The leaves have now returned, and the Nettuno cemetery is a lush memorial garden of evergreen holly oak and cypress trees. Row on row of perfectly aligned white marble crosses and Stars of David mark the graves. Before Friday’s ceremony, Italian schoolchildren placed Italian and American flags and a single red or yellow carnation upon each grave.

“We stand today in fields forever scarred by sacrifice,” Clinton said, in one of his most eloquent and briefest speeches as President. “But amid the horror of the guns, something rare was born--a driving spirit of common cause.”

In a gesture of conciliation, Clinton honored his chief nemesis on Capitol Hill, Senate Minority Leader Bob Dole of Kansas, who as a 21-year-old platoon leader with the 10th Mountain Division was gravely wounded in Italy.
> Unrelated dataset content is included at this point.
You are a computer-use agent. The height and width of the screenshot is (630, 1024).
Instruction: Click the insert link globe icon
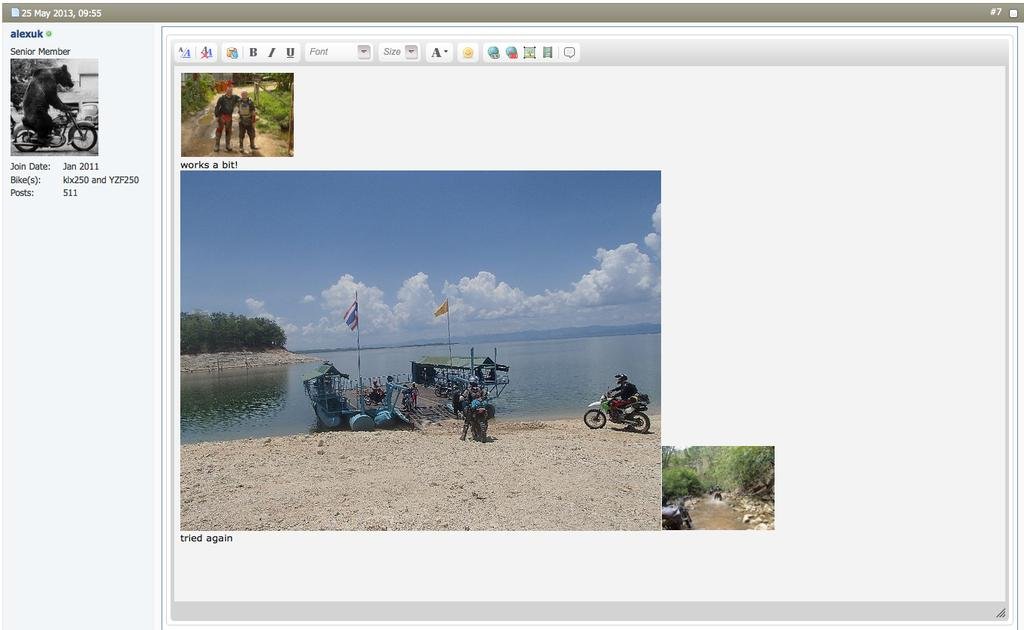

Dole was joined at the Nettuno ceremony by three other Senate veterans of the Italian campaign: Daniel K. Inouye (D-Hawaii), who lost an arm to his war wounds in 1945; Ernest F. Hollings (D-S. C.), and Claiborne Pell (D-R. I.).

“We honor what they did for us here,” Clinton said. He called them “each a young American who came of age here; each an American patriot who went home to build up our nation.”

Clinton and Italian President Oscar Luigi Scalfaro laid a wreath at the steps of the U.S.-built memorial, near the base of a statue depicting an American soldier and sailor linked as brothers in arms.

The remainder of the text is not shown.